** Opening EXTRACTED MATERIAL block **
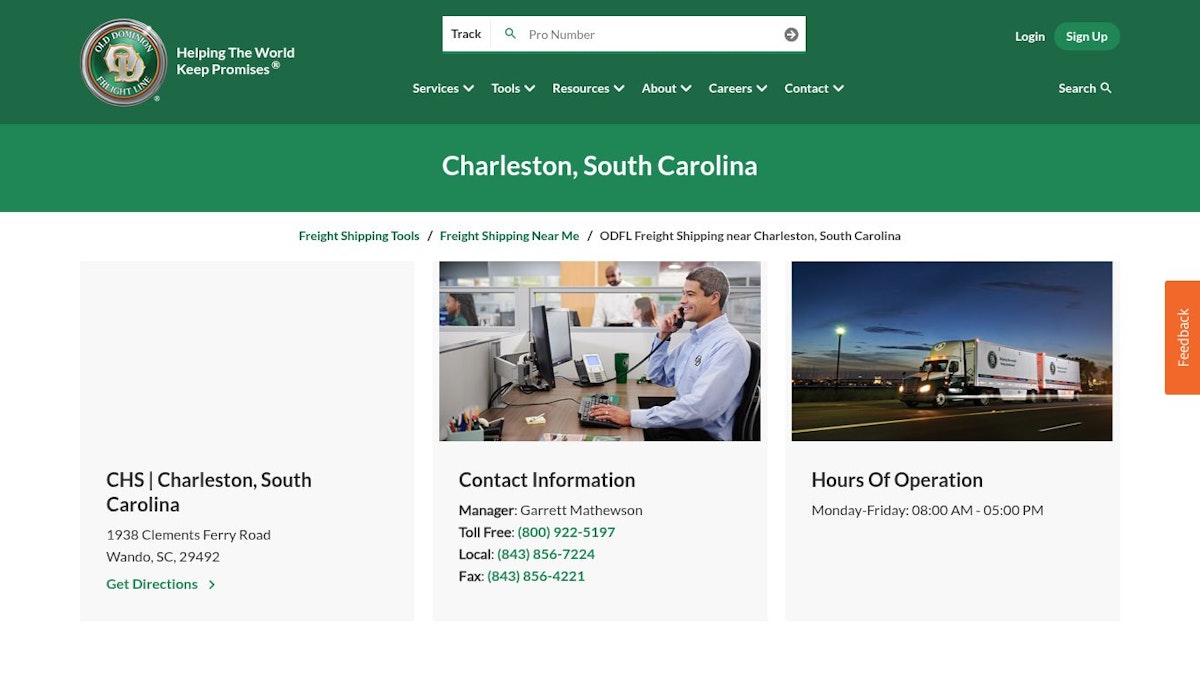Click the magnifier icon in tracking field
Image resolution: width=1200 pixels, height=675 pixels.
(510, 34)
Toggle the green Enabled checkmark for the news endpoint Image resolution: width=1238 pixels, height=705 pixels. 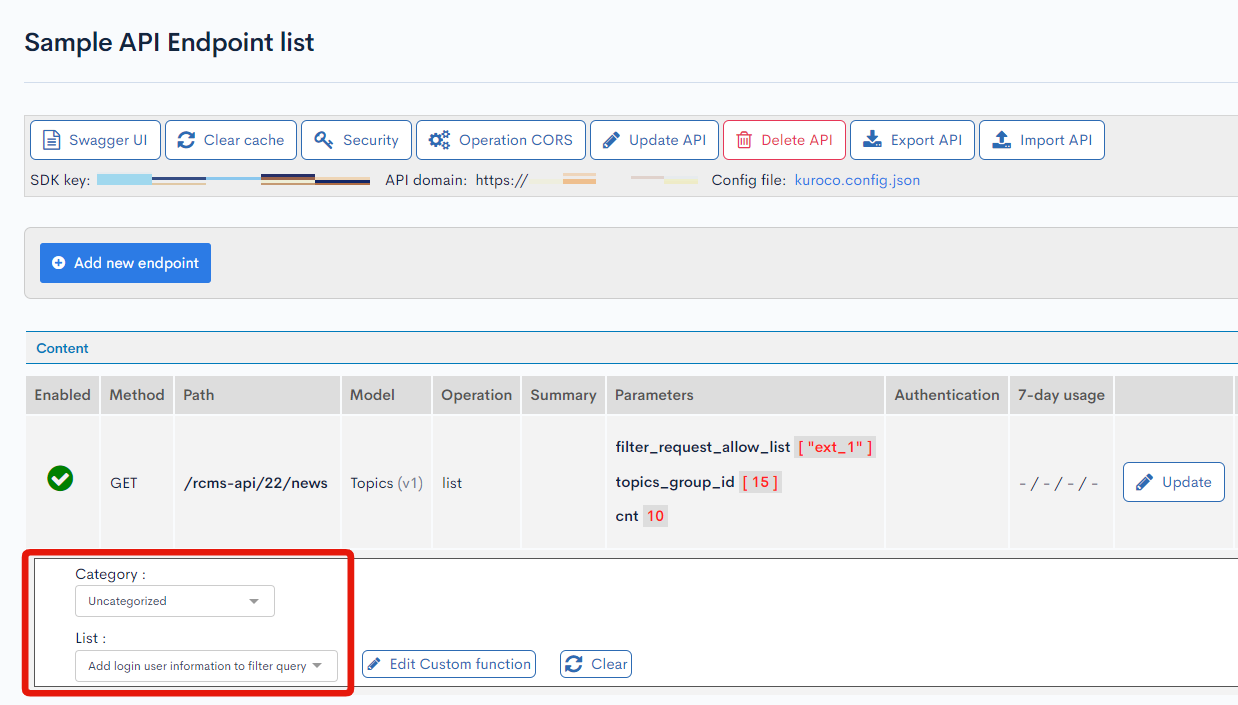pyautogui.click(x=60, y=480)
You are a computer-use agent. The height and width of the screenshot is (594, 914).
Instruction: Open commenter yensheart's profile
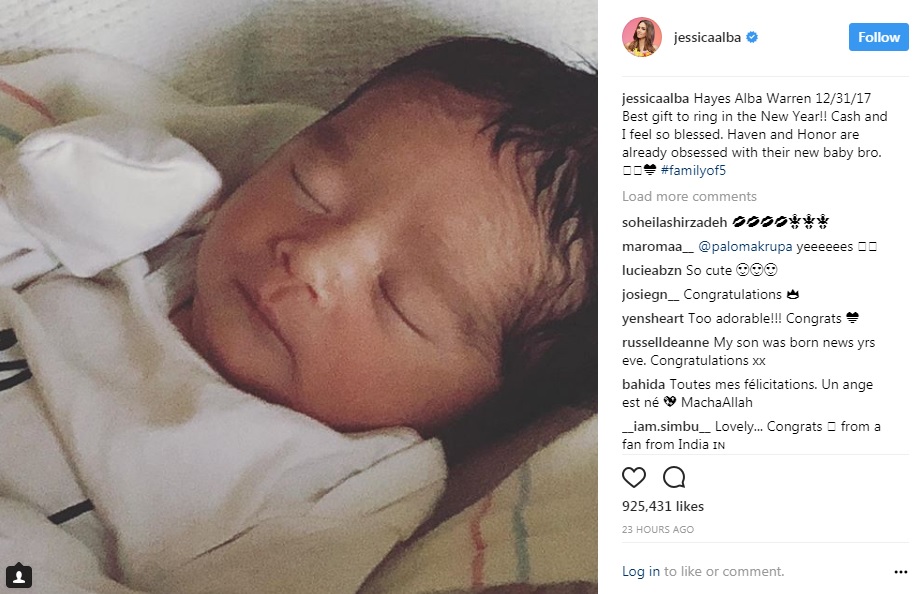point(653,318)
** Closing EXTRACTED MATERIAL block **
[THE PROBLEM]: Exactly the lines from the one holding "You are a computer-use" through the last line of the entries must be set down, with nothing added and no pictures.

[TASK RESPONSE]:
You are a computer-use agent. The height and width of the screenshot is (594, 914).
Instruction: Open commenter yensheart's profile
point(653,318)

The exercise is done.